▶ **STORED DATA**
———

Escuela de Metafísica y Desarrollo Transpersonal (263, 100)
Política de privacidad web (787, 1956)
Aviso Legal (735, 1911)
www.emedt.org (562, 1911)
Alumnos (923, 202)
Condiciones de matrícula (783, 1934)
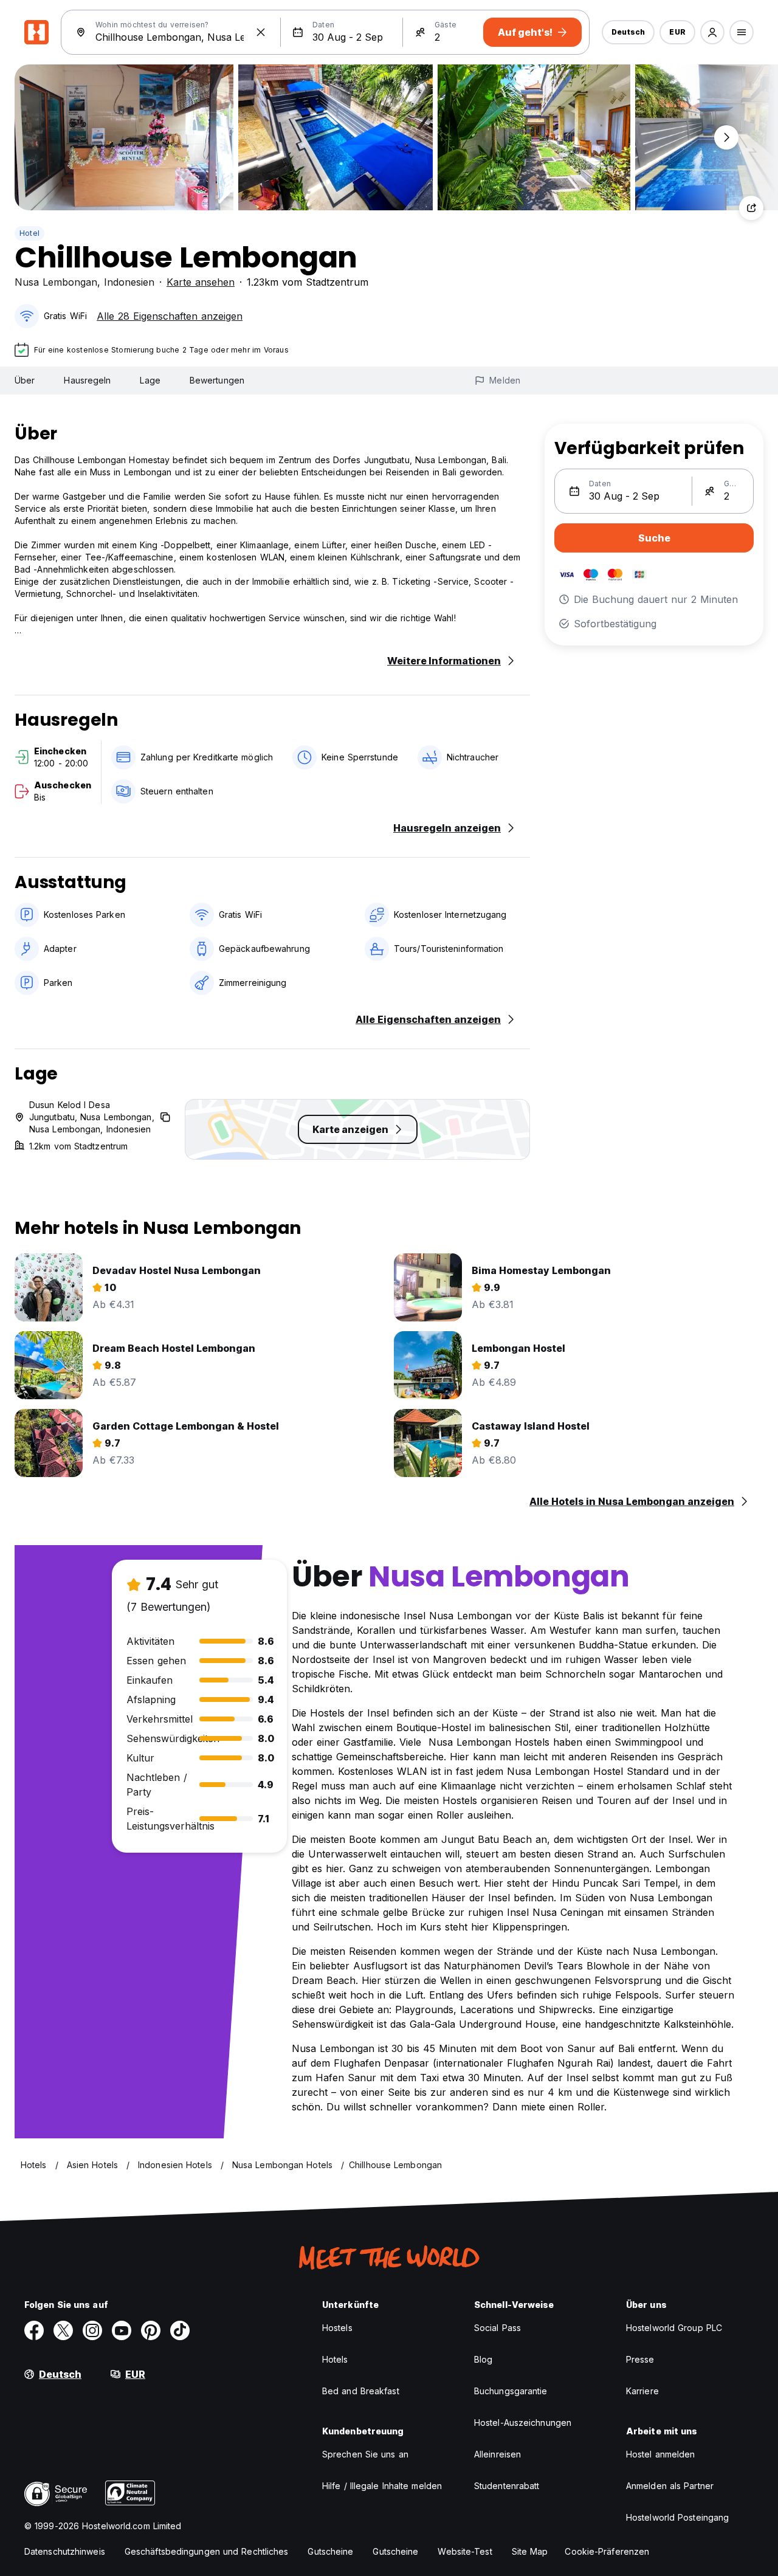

———

▶ **WORK TO COMPLETE**
Since the pictures are not wanted, write out the rest of the data exactly as it reads.

▶ **WRITTEN RESPONSE**
Escuela de Metafísica y Desarrollo Transpersonal (263, 100)
Política de privacidad web (787, 1956)
Aviso Legal (735, 1911)
www.emedt.org (562, 1911)
Alumnos (923, 202)
Condiciones de matrícula (783, 1934)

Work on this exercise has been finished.